"I don't know exactly what a prayer is," Mary Oliver wrote, in her poem, "A Summer's Day." It's the one about the grasshopper that ends, "And what do you plan to do with your/one wild and precious life?" UU's like that poem; we like her reminder to appreciate nature, her affimation of our choices, and, frankly, lots of UU's like the fact that Mary didn't, at that time, know exactly what a prayer is. We like to think that our appreciative attentiveness to nature is a kind of prayer...which, of course, it is.
I don't know exactly what a prayer is.
I do know how to pay attention...
Mary Oliver has moved on in her spiritual journey. Her latest book, 'Thirst', written after the death of her life partner, is a set of poems about grief and grieving, and about finding God. She says this in one poem:
Pay attention, then patch
a few words together and don't try
to make them elaborate, this isn't
a contest but the doorway
Into thanks, and a silence in which
Another voice may speak.
If prayer is communication with mystery, then there's a level on which not a one of us "knows" what a prayer is; it's all hints and guesses and an experience so interior that we can't bring it out of ourselves without changing it profoundly. But some folks make more guesses and take more hints than others, and it is clear that Mary Oliver has had a new kind of experience in prayer. I hope she will someday write more directly about it, in the meantime, we've these new, much more specifically theological poems to read.
We UU's have great difficulty with the transition from wordy appreciation into silent listening for a divine voice, still and small or any other way. It's not that UU's don't pray, it's that the default theology around here precludes "another voice" and the folks who are comfortable with that default too often tend to be derisive.

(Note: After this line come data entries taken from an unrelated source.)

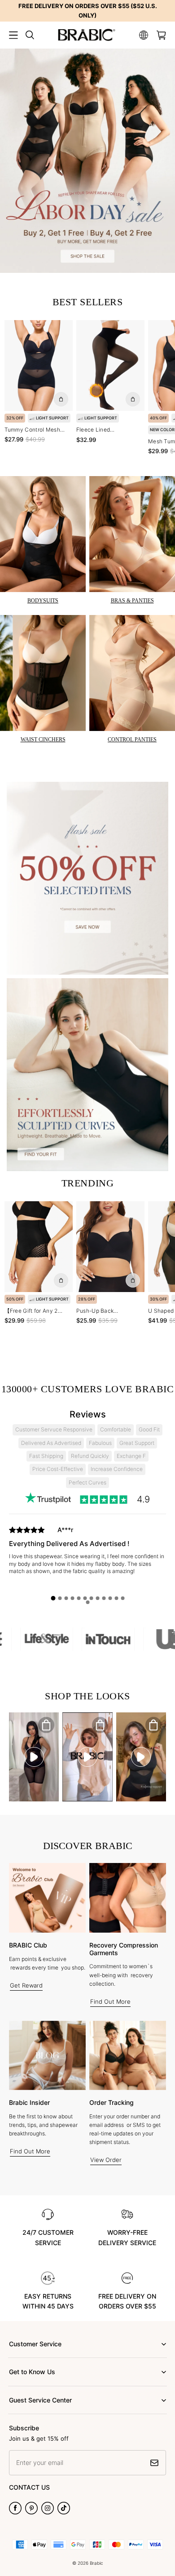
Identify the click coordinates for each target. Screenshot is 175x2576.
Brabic (96, 2563)
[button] (13, 35)
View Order (106, 2159)
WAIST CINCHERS (43, 739)
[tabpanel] (87, 1559)
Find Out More (110, 2001)
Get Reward (26, 1985)
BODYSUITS (42, 600)
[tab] (53, 1598)
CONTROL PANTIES (132, 739)
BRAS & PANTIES (132, 600)
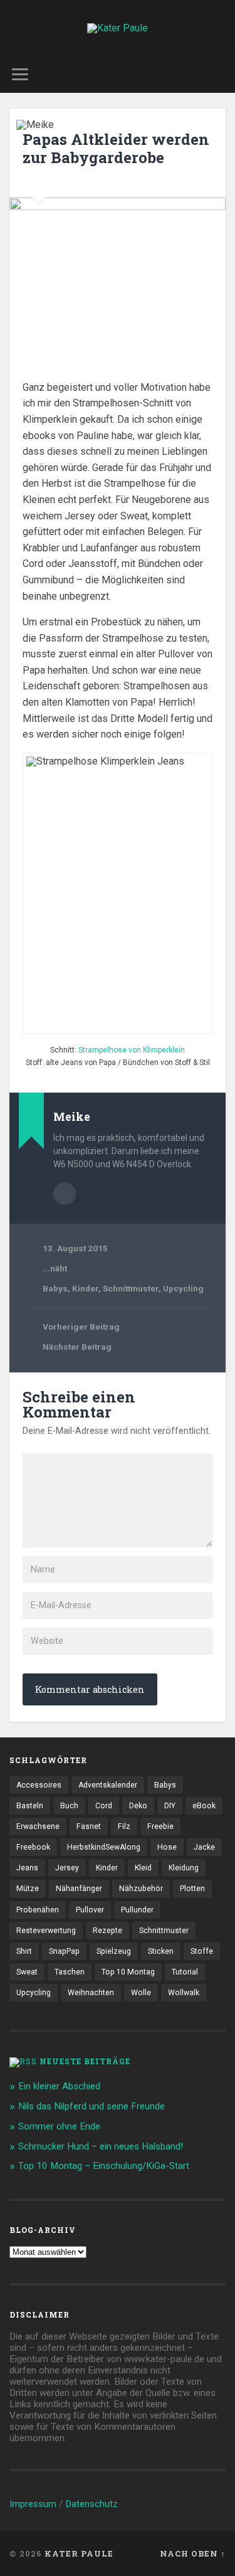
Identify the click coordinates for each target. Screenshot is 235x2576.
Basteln (29, 1805)
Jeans (27, 1867)
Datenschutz (91, 2504)
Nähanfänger (79, 1888)
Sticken (161, 1951)
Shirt (24, 1951)
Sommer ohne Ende (59, 2126)
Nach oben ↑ (193, 2553)
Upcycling (183, 1288)
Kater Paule (78, 2553)
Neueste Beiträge (84, 2061)
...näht (55, 1268)
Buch (69, 1805)
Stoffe (202, 1951)
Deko (138, 1805)
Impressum (32, 2504)
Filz (124, 1826)
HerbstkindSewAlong (103, 1847)
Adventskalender (107, 1785)
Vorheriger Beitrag (81, 1327)
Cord (103, 1805)
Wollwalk (183, 1992)
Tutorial (185, 1972)
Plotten (192, 1888)
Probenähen (37, 1909)
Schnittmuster (131, 1288)
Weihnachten (91, 1992)
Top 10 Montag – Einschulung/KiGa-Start (103, 2165)
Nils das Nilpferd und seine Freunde (91, 2106)
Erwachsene (38, 1826)
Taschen (70, 1972)
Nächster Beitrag (77, 1347)
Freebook (33, 1847)
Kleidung (184, 1867)
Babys (55, 1288)
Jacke (204, 1847)
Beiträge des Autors (64, 1193)
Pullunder (137, 1909)
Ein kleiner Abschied (59, 2086)
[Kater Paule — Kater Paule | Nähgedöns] (117, 28)
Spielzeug (114, 1951)
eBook (204, 1805)
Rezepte (107, 1930)
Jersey (67, 1867)
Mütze (27, 1888)
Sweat (27, 1972)
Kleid (143, 1867)
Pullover (90, 1909)
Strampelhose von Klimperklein (131, 1050)
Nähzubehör (141, 1888)
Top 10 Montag (128, 1972)
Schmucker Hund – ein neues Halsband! (100, 2146)
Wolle (141, 1992)
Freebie (160, 1826)
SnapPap (64, 1951)
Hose (167, 1847)
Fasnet (88, 1826)
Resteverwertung (46, 1930)
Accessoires (38, 1785)
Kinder (85, 1288)
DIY (169, 1805)
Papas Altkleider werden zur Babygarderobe (116, 148)
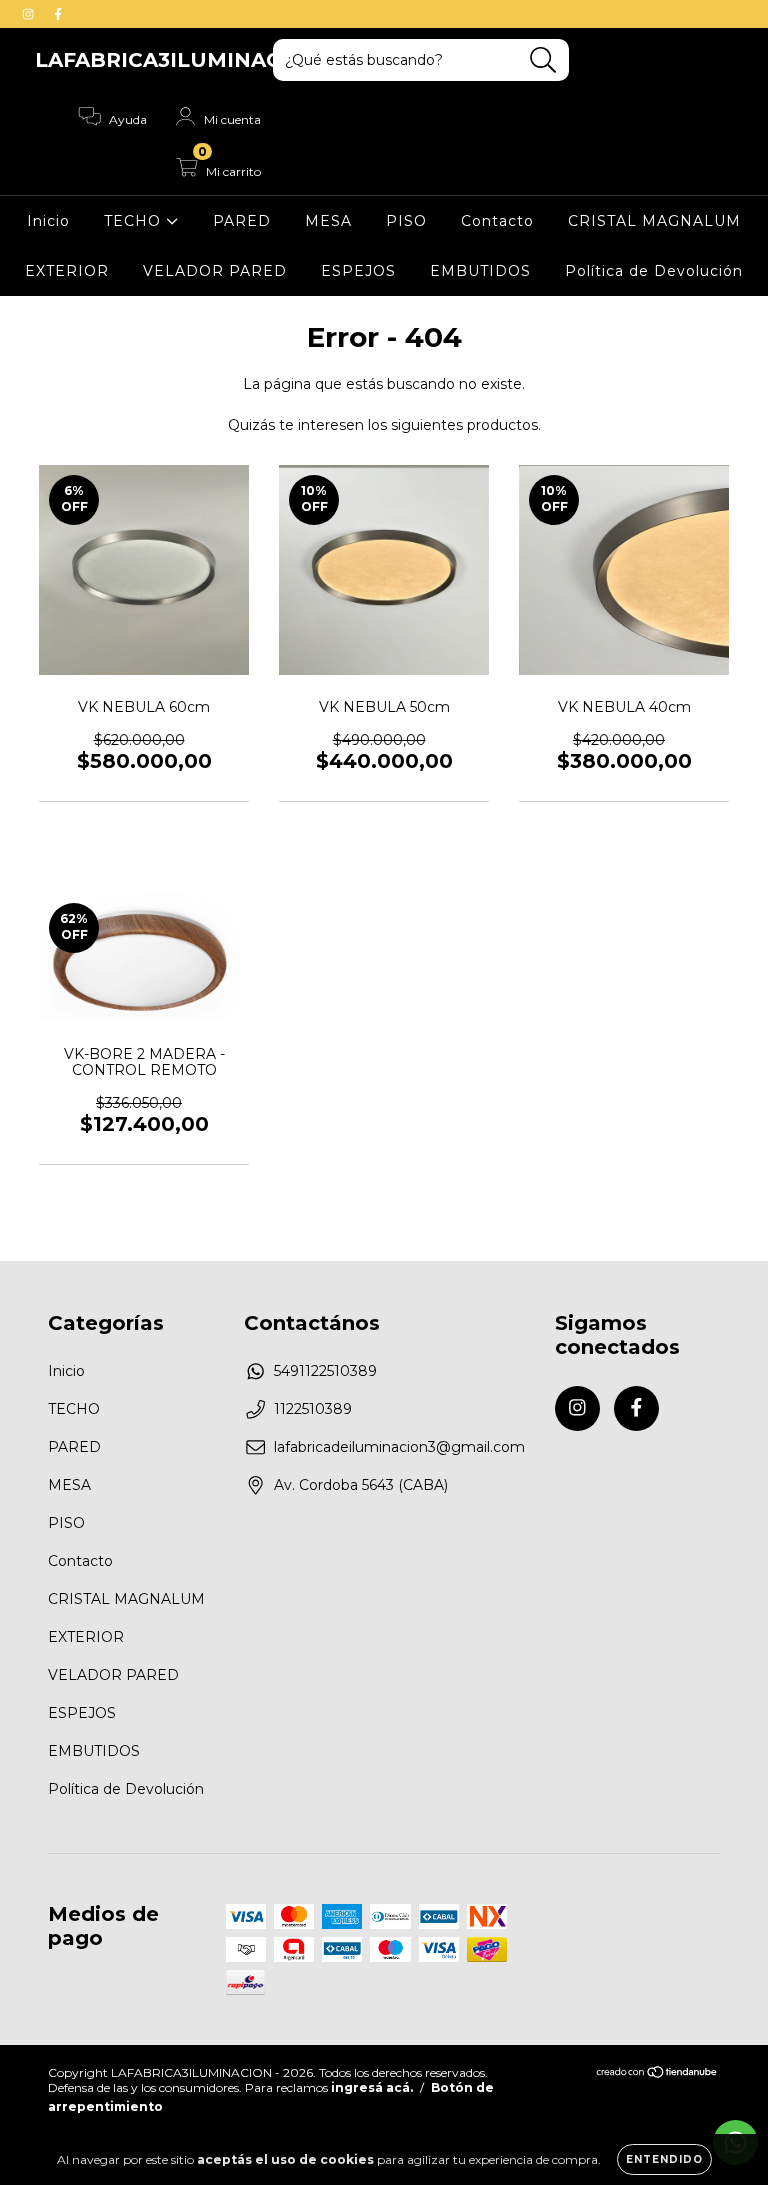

And it takes almost no derisiveness to end most UU's willingness to risk attempting to bring their interior spirituality into words. And so the default remains.
We like Mary Oliver, I've heard her claimed as one of us, which she might have once been, but she's clearly now been drawn into a liturgical Christian denomination. May she be blessed in her journey. My thanksgiving this evening for her exquisite and continuing poetics of prayer.